I hate waiting!!! ugh


----------



## Holland (Aug 20, 2012)

Fingers crossed for you


----------



## Homemaker_Numero_Uno (Jan 18, 2011)

Sounds awesome.
lol stalking the job 

It's good to work every so often even if you don't need to.
It keeps you active in the SSN disability system.


----------



## ladybird (Jun 16, 2010)

Homemaker_Numero_Uno said:


> Sounds awesome.
> lol stalking the job
> 
> It's good to work every so often even if you don't need to.
> It keeps you active in the SSN disability system.


 I need to work.. I am tired of being broke all the time.. I am a stay at home mom right now, and I need some adult interaction. I am going nuts!!! :banghead:


----------



## daisygirl 41 (Aug 5, 2011)

Good luck. Hope you are successful.
My son has his first job interview tomorrow. He's at college so it's just a part time job at Mcds. They pay quite well in the UK, so hopefully I won't be dishing out pocket money for much longer!
_Posted via Mobile Device_


----------



## Homemaker_Numero_Uno (Jan 18, 2011)

ladybird said:


> I need to work.. I am tired of being broke all the time.. I am a stay at home mom right now, and I need some adult interaction. I am going nuts!!! :banghead:


I've usually worked at home since I had my younger two. But even so, I would go nearly every day to a community center a couple miles away that had play groups as well as parent groups. When the parents met for their groups, there was always child care provided. You could also see about volunteering at a place like a Y where if you worked the desk, you'd have child care provided for you. You'd also get a membership and be able to go to a Zumba class or something with kids in child care. Another option some people have mentioned on TAM with regards to dating, but it's certainly not limited to dating, is a meetup group. You should definitely try to get out to mom and kid swim lessons, story time at the library, programs at children's museums, etc. I used to live in an upscale town so your mileage may vary. But if you can't find what you need, create it! Oh right, a lot of people I knew went to MOPS. It's run by a church, but many people who didn't belong to the church went. It's okay to do this. Part of what they do is to benefit all moms, not to proselytize. You could even check with a faith-based organization to see if they have anyone with your interests who could visit you. When I was younger, in my rural town, I was routinely sent out for tea visits with the older folks who might get lonely, and sometimes when I had to babysit my foster siblings at night, the older folks would come over after the kids were in bed, with a cribbage board and a tub of ice cream, lol. 

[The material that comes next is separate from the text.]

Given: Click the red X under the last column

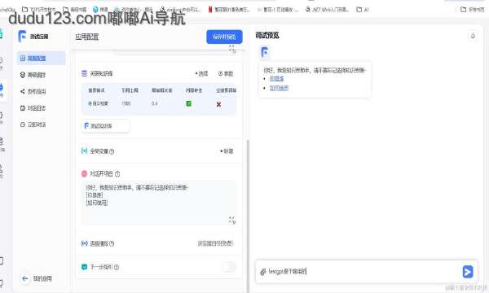Looking at the screenshot, I should 218,104.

Don't be embarrassed at carting around what looks like gear for a 10-day trek. Your mobility is worth any comments people might dole out. lol. I used to go everywhere with my kids, 10 day bike trip, no problem!

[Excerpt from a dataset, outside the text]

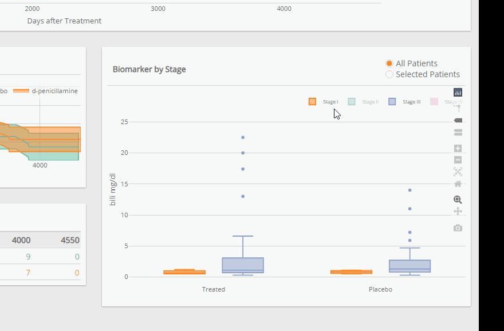Toggle spike lines on the biomarker chart
The width and height of the screenshot is (504, 331).
coord(458,107)
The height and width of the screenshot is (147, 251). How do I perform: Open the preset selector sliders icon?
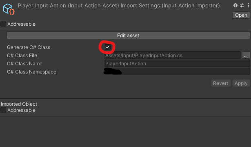coord(242,5)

Anyhow, even if you don't work, to keep this post in line with topic, it's good to keep in practice in an environment in which you would like to work, and to help your kids practice knowing that usually any competent adult can take care of their immediate needs.


----------



## gettingout (Jan 15, 2013)

Good luck!!!
_Posted via Mobile Device_


----------



## oncehisangel (Oct 13, 2012)

best of luck  *all bits crossed


----------



## gettingout (Jan 15, 2013)

So????


----------